=== STUDY MATERIAL ===

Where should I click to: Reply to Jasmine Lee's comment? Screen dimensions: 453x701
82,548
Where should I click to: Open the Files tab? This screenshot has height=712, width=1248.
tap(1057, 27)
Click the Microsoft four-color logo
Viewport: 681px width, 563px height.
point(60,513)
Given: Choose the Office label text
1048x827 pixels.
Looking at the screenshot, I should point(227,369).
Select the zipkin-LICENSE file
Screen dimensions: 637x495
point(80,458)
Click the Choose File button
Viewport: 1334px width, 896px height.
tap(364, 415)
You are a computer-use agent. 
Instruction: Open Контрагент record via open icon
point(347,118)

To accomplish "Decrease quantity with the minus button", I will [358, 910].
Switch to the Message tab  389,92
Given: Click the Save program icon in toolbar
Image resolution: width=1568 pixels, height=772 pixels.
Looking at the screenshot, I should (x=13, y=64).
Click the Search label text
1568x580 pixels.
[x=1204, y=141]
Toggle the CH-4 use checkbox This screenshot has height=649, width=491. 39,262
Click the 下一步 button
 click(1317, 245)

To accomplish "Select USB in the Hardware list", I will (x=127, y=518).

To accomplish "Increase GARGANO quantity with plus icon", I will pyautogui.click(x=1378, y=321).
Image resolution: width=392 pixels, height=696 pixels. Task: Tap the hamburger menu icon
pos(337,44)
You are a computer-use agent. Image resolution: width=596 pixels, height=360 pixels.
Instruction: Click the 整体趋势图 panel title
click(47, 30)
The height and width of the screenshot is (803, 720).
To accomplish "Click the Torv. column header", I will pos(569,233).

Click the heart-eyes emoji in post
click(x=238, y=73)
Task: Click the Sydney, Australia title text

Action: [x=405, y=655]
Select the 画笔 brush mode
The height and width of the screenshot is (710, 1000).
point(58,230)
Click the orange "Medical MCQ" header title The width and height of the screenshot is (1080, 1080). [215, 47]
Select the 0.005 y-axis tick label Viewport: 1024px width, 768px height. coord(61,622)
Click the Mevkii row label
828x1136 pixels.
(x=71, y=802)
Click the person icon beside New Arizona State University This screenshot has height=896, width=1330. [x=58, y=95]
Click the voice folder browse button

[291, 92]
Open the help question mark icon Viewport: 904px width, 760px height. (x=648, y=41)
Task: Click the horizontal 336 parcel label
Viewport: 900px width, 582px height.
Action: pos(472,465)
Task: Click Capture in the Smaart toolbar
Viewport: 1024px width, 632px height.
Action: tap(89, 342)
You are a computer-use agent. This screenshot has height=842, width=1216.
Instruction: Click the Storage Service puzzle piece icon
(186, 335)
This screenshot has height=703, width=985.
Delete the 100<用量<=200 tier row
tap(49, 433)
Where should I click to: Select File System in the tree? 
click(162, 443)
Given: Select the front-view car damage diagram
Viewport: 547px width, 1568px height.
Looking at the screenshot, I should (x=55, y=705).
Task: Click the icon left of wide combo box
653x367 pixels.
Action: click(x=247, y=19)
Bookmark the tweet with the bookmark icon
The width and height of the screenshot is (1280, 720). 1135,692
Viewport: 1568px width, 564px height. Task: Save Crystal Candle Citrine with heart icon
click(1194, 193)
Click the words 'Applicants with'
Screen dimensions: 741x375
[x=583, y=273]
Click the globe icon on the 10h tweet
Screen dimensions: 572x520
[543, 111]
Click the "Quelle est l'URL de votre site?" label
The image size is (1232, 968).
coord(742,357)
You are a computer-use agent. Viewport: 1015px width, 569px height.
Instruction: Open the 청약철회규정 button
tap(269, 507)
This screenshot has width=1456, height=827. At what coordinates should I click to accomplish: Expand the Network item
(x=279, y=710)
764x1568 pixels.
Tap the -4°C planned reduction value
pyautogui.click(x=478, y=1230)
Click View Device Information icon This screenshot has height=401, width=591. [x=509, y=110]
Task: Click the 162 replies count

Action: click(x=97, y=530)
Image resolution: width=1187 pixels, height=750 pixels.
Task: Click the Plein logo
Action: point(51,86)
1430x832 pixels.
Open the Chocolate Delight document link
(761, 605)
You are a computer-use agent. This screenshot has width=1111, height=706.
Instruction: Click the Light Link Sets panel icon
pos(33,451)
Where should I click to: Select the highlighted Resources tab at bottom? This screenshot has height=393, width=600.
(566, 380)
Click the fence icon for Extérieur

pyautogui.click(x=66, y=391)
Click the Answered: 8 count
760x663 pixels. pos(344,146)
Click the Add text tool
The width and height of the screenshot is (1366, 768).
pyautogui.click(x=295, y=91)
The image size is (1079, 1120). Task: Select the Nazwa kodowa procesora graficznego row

===

Above are some records; copy exactly the lines from the one with "The height and width of the screenshot is (803, 720)." through the one with "Task: Click the horizontal 336 parcel label", both included, and no others.

The height and width of the screenshot is (803, 720).
To accomplish "Click the Torv. column header", I will pos(569,233).

Click the heart-eyes emoji in post
click(x=238, y=73)
Task: Click the Sydney, Australia title text

Action: [x=405, y=655]
Select the 画笔 brush mode
The height and width of the screenshot is (710, 1000).
point(58,230)
Click the orange "Medical MCQ" header title The width and height of the screenshot is (1080, 1080). [215, 47]
Select the 0.005 y-axis tick label Viewport: 1024px width, 768px height. coord(61,622)
Click the Mevkii row label
828x1136 pixels.
(x=71, y=802)
Click the person icon beside New Arizona State University This screenshot has height=896, width=1330. [x=58, y=95]
Click the voice folder browse button

[291, 92]
Open the help question mark icon Viewport: 904px width, 760px height. (x=648, y=41)
Task: Click the horizontal 336 parcel label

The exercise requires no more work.